* Short exercise *
Continue the assignment text about local feature matching, picking up right after its final line.

* Extracted text *
Local feature matching extra credit:
An issue with the baseline matching algorithm is the computational expense of computing distance between all pairs of features. For a reasonable implementation of the base pipeline, this is likely to be the slowest part of the code. There are numerous schemes to try and approximate or accelerate feature matching:

up to 10 pts: Create a lower dimensional descriptor that is still accurate enough. For example, if the descriptor is 32 dimensions instead of 128 then the distance computation should be about 4 times faster. PCA would be a good way to create a low dimensional descriptor. You would need to compute the PCA basis on a sample of your local descriptors from many images.
up to 5 pts: Use a space partitioning data structure like a kd-tree or some third party approximate nearest neighbor package to accelerate matching.

Writeup Questions

Please answer these in your write-up.

What characteristics should good feature detectors have? Consider the tradeoff between invariance and discriminative power.
What do the eigenvalues of the 'M' second moment matrix represent?
What is a good method for feature descriptor matching and why?

* Stored data *
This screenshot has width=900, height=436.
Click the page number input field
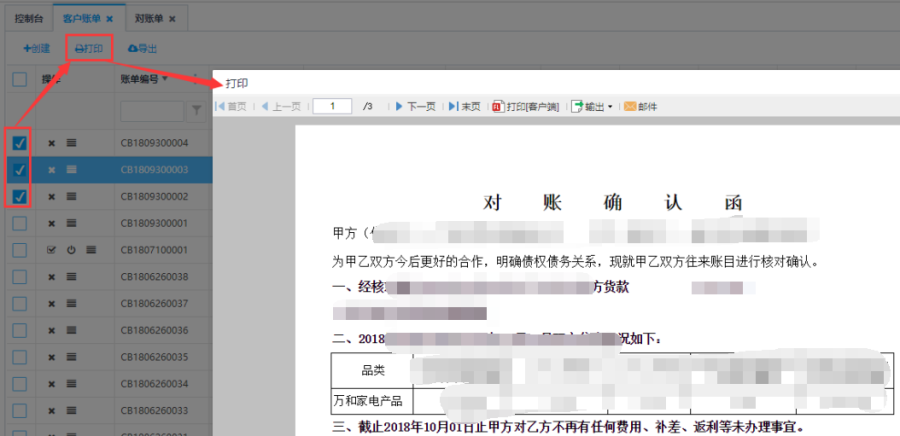(x=332, y=106)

* Response *
Rubric

+30 pts: Implementation of Harris corner detector in get_interest_points.m
+40 pts: Implementation of SIFT-like local feature in get_features.m
+10 pts: Implementation of "Ratio Test" matching in match_features.m
+20 pts: Writeup, answering the three questions above, with several examples of local feature matching.
+10 pts: Extra credit (up to ten points).
-5*n pts: Lose 5 points for every time (after the first) you do not follow the instructions for the hand in format

Web-Publishing Results

The professor and TAs will select impressive projects to be highlighed in class and on the course website. If you do not want your results published to the web, you can choose to opt out. If you want to opt out, then please email the instructor.

Hand-in process

We will be conducting anonymous TA grading, so please don't include your name or ID in your writeup.

The hand-in structure is very important as you will lose points if you do not follow instructions. Every time after the first that you do not follow instructions, you will lose 5 points. The folder you hand in must contain the following:

README - text file containing anything about the project that you want to tell the TAs but not anyone else (e.g., if your project is selected to be published on the webpage).
code/ - directory containing all your code for this assignment.
html/ - directory containing all your html report for this assignment (including images). Only this folder will be published to the course web page, so your webpage cannot contain pointers to images in other folders of your handin.
html/index.html - Web page for your results

Hand in your project through using the `cs1430_handin' script. Navigate to your completed homework directory structure (e.g., ~/CS1430/Proj2/), then call cs1430_handin from the terminal. Choose proj2. You should receive an email confirming your handin.

Credits

Assignment developed by James Hays.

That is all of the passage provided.